═════ ESTRATTO DEL DOCUMENTO ═════

Una catena è forte quanto il suo anello più debole.

Il 15 febbraio 1995, dopo una fuga durata oltre due anni, venne arrestato Kevin Mitnick, dalla maggior parte degli addetti ai lavori definito come “il più grande hacker della storia”. Kevin, nato nel 1963, era un bambino particolare: a 12 anni viaggiava gratis sugli autobus di Los Angeles usando biglietti contraffatti e, in età adulta, più di una volta, ha avuto accesso (fisicamente) agli uffici di grandi aziende multinazionali.

Nella sua autobiografia racconta come andasse a cercare biglietti usati nei cassonetti nei parcheggi degli autobus, o di come fabbricasse fac-simile dei badge aziendali con Photoshop. In quest’ultimo caso, la tecnica era molto semplice: si appostava fuori gli uffici fin quando non trovava un gruppo di 4 o 5 impiegati che rientravano di ritorno dalla pausa e li seguiva fino all’ingresso; questi aprivano la porta grazie al loro badge e, notando che anche lui ne era in possesso (benché finto), gli lasciavano la porta aperta, scambiandolo per un collega (in un’azienda molto grande era ammissibile che non si conoscessero i volti di ogni singolo impiegato).

Kevin Mitnick è stato una figura fondamentale per il mondo IT; è grazie a lui se, al giorno d’oggi, nell’ambito cybersecurity, queste e altre tecniche hanno un nome, una classificazione e una definizione ben precisa, ad esempio: 

•per tailgating si intende una modalità per infiltrarsi in aree ad accesso limitato di un edificio sfruttando gli impiegati che, invece, possono raggiungere queste aree normalmente.

═════

PROBLEMA POSTO 1
Inserisci in una tabella Markdown, con le colonne Numero e Riga, le righe dei dati di origine comprese tra quella che contiene "Image resolution: width=168" e quella che contiene "I will point(409,370).", entrambe incluse, tralasciando le righe vuote.

═════ DATI DI ORIGINE ═════

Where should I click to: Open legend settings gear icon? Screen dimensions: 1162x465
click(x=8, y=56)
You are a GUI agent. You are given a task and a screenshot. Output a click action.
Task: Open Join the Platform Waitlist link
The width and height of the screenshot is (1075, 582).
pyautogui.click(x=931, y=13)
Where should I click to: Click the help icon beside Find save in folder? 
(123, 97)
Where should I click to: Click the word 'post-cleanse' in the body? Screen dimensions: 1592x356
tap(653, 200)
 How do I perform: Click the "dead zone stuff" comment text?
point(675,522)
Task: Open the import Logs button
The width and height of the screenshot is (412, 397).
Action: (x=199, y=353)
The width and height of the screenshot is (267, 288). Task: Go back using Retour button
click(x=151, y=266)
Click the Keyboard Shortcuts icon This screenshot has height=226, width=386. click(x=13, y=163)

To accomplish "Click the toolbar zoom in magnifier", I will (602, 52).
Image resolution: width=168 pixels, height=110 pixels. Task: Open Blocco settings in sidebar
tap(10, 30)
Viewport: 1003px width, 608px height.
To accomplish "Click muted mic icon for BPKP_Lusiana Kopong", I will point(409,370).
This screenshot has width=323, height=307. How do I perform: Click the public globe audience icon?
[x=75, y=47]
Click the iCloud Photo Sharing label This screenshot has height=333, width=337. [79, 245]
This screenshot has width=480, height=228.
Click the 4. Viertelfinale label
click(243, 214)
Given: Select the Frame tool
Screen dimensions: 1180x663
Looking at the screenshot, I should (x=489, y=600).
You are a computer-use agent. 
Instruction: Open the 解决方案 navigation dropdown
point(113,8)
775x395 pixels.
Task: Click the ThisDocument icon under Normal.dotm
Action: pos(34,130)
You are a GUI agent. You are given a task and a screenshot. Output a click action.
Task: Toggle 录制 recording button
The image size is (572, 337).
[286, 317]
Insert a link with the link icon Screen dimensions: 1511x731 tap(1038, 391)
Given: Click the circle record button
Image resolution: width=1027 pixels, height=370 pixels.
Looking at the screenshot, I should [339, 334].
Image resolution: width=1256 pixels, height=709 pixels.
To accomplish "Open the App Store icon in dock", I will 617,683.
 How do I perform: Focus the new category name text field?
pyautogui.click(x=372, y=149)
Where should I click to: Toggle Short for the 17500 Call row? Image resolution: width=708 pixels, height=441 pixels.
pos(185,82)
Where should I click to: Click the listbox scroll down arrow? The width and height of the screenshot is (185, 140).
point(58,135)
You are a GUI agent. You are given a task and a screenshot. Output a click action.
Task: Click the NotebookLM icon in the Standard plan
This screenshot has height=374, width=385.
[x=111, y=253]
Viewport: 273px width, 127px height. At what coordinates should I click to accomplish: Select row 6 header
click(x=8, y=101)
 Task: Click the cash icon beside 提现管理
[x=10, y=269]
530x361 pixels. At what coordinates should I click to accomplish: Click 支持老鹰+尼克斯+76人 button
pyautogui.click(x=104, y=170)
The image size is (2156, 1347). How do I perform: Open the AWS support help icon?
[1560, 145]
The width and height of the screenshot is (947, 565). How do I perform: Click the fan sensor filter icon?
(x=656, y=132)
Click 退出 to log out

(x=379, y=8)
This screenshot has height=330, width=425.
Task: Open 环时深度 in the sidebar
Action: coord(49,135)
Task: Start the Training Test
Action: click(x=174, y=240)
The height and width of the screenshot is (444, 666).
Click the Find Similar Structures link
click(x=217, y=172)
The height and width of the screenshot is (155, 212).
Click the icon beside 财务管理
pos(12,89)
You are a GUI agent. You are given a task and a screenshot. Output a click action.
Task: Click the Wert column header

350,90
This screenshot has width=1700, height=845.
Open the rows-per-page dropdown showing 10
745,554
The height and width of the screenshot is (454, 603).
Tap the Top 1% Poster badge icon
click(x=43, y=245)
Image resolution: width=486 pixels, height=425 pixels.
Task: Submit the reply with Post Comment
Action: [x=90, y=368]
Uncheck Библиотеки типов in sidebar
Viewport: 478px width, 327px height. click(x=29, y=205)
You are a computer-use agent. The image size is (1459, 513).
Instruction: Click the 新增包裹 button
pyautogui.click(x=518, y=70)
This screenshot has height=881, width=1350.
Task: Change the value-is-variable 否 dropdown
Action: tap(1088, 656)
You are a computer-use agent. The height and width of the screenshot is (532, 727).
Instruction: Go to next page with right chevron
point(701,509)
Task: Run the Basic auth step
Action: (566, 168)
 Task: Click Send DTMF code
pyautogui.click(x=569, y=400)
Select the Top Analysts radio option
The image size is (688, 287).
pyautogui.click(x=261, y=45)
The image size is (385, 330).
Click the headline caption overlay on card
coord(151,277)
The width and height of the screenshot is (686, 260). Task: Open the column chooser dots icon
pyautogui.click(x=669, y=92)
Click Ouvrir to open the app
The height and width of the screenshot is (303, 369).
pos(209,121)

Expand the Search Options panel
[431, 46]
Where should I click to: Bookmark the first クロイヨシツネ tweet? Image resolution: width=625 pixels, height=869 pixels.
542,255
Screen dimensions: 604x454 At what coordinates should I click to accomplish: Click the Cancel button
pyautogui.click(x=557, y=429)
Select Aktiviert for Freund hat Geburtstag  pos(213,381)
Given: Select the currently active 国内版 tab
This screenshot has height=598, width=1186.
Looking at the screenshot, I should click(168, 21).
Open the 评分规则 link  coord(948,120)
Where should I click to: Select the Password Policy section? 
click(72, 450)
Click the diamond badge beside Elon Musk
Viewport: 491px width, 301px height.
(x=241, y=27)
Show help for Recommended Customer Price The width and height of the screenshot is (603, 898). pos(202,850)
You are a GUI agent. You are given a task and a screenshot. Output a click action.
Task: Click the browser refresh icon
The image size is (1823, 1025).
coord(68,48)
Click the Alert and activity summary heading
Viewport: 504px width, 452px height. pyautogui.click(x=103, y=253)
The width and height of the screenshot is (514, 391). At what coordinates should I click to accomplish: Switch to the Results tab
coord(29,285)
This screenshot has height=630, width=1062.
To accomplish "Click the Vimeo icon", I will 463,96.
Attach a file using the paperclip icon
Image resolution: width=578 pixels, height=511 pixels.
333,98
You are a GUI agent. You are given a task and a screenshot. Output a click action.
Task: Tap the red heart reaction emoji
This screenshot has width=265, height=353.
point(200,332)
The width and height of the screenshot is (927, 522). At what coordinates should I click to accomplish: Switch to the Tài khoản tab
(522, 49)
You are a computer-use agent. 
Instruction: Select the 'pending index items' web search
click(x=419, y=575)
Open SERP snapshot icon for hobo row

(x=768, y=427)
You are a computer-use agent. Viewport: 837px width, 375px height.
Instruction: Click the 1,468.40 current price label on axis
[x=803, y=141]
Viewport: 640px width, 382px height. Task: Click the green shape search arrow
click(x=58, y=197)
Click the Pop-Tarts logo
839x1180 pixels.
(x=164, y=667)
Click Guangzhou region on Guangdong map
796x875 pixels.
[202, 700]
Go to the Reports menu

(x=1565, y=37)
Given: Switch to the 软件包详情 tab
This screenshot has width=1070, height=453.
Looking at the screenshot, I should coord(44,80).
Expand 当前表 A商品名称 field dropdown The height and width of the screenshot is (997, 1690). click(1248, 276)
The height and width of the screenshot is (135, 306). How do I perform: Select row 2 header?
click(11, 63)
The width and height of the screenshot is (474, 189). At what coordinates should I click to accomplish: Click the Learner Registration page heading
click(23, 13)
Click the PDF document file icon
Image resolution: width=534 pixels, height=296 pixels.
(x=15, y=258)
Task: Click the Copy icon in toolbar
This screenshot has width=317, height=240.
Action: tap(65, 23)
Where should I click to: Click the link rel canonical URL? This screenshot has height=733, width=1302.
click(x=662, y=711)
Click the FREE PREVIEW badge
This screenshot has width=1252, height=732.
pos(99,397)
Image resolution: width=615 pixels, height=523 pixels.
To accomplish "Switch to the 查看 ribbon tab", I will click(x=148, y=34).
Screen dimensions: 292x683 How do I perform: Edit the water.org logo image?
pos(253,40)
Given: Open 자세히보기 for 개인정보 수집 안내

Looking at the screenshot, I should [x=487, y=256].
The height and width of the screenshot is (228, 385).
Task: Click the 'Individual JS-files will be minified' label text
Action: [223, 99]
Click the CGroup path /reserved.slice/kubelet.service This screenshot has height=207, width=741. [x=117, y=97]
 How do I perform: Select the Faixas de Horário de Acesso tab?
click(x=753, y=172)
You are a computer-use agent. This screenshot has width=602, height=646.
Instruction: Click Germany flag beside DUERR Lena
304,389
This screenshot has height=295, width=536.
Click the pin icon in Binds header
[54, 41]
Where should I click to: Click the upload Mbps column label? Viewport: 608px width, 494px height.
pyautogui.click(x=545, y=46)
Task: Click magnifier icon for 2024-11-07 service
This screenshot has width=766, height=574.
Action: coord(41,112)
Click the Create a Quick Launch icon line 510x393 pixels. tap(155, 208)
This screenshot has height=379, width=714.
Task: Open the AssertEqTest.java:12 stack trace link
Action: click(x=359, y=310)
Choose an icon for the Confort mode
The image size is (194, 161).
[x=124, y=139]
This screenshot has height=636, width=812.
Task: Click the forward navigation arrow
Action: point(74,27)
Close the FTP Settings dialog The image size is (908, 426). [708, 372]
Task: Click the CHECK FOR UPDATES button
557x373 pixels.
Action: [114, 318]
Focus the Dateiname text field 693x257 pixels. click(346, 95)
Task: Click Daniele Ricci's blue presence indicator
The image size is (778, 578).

═════

PROBLEMA POSTO 2
Scrivi il seguito del testo su Kevin Mitnick, partendo subito dopo l'ultima frase riportata.

RISULTATO ATTESO 1
| Numero | Riga |
|---|---|
| 1 | Image resolution: width=168 pixels, height=110 pixels. Task: Open Blocco settings in sidebar |
| 2 | tap(10, 30) |
| 3 | Viewport: 1003px width, 608px height. |
| 4 | To accomplish "Click muted mic icon for BPKP_Lusiana Kopong", I will point(409,370). |

RISULTATO ATTESO 2
•con dumpster diving, invece, si intende la ricerca di informazioni sensibili nella spazzatura, sembra assurdo? Eppure, per fare un esempio, quanti post-it contenenti username e password o altri dati personali, dopo un po’ finiscono in un cestino dell’immondizia? Per un malintenzionato che ha un target ben preciso, queste informazioni possono essere oro e questo è un modo concreto per entrarne in possesso.

Sono solo due esempi di quella che oggi è chiamata ingegneria sociale, ossia quella branca che si occupa di studiare il comportamento umano e le tecniche sociali e di manipolazione finalizzate all’ottenimento di informazioni sensibili. Ne siamo vittima, più o meno inconsapevolmente, tutti quanti ogni giorno: un allegato in una mail, un link in un messaggio o in un SMS, o addirittura vere e proprie pagine di login manipolate in modo da permettere a un malintenzionato di memorizzare username e password.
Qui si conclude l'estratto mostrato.